### PROBLEM DESCRIPTION
Recast all of the entries below as a numbered list, leaving out any blank lines.

START RECORDED INFORMATION

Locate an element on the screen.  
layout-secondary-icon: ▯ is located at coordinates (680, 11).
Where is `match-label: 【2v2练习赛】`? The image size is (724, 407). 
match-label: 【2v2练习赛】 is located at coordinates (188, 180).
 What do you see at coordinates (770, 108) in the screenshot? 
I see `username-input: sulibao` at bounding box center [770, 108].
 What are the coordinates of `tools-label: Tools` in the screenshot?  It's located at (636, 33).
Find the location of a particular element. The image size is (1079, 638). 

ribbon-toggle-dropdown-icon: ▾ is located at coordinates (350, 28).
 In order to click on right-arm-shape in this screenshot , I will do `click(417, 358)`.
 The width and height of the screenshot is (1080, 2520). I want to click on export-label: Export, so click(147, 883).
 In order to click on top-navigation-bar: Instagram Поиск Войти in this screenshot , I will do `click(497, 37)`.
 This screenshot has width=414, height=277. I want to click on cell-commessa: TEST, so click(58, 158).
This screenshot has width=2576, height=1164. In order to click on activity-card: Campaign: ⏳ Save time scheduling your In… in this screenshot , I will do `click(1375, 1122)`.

END RECORDED INFORMATION

### OUTPUT FOR THIS EXERCISE
1. Locate an element on the screen.  
2. layout-secondary-icon: ▯ is located at coordinates (680, 11).
3. Where is `match-label: 【2v2练习赛】`? The image size is (724, 407). 
4. match-label: 【2v2练习赛】 is located at coordinates (188, 180).
5.  What do you see at coordinates (770, 108) in the screenshot? 
6. I see `username-input: sulibao` at bounding box center [770, 108].
7.  What are the coordinates of `tools-label: Tools` in the screenshot?  It's located at (636, 33).
8. Find the location of a particular element. The image size is (1079, 638). 
9. ribbon-toggle-dropdown-icon: ▾ is located at coordinates (350, 28).
10.  In order to click on right-arm-shape in this screenshot , I will do `click(417, 358)`.
11.  The width and height of the screenshot is (1080, 2520). I want to click on export-label: Export, so click(147, 883).
12.  In order to click on top-navigation-bar: Instagram Поиск Войти in this screenshot , I will do `click(497, 37)`.
13.  This screenshot has width=414, height=277. I want to click on cell-commessa: TEST, so click(58, 158).
14. This screenshot has width=2576, height=1164. In order to click on activity-card: Campaign: ⏳ Save time scheduling your In… in this screenshot , I will do `click(1375, 1122)`.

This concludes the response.